The Mudcat Café TM
Thread #130115   Message #2926052
Posted By: Jim Carroll
12-Jun-10 - 03:45 AM
Thread Name: Ethical Question
Subject: RE: Ethical Question
We spent thirty plus years recording songs from source singers (singers who provided the musical link between us and the singing tradition).
The spirit in which we asked for the songs and the stories was that we did not want them to die out, and this is the spirit in which they were invariably given.
The material we collected was public domain, so there was never any question of 'ownership' of it, it was 'folk song', pure and simple, then and now.

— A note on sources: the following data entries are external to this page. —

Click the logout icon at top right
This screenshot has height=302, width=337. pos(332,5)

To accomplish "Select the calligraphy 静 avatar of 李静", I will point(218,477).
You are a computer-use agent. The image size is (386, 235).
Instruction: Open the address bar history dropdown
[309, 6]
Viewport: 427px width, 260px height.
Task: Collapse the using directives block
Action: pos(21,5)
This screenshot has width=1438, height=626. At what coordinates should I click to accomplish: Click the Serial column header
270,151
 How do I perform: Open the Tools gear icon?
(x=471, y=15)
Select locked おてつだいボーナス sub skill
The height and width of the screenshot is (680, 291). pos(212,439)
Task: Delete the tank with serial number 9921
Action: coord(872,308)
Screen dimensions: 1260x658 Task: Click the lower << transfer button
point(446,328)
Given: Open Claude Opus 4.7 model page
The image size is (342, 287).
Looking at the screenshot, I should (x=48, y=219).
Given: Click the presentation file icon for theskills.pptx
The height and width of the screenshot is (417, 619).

The only question of payment came from public use of the actual recordings we made. We contracted with the singers and storytellers that any payment arising from that use would go to them or, if that were not possible, would somehow or other be ploughed back into the music. As virtually all the singers we recorded are now dead, we honour this by donating all proceeds from albums we have released to The Irish Traditional Music Archive in Dublin, a body set up to archive, make accessible, and promote traditional music. All the recordings we made are deposited in ITMA, the National Sound Archive at the British Library and in various other such bodies, with full public access and hopefully they will be totally accessible on the net sometime in the future.
We were always careful to identify the singers and storytellers who gave us the material.
I can honestly say that in all the time we worked in the field we NEVER encountered any opposition to our passing on songs and stories; any examples of this we have witnessed have been extremely rare and has come from a tiny handful of performers on the folk scene. Had it been prevelant among traditional singers we wouldn't have had a tradition to pass on. East Anglian singer Walter Pardon summed up the attitude we encountered perfectly when he told us (on record) "They're not my songs, they're everybody's".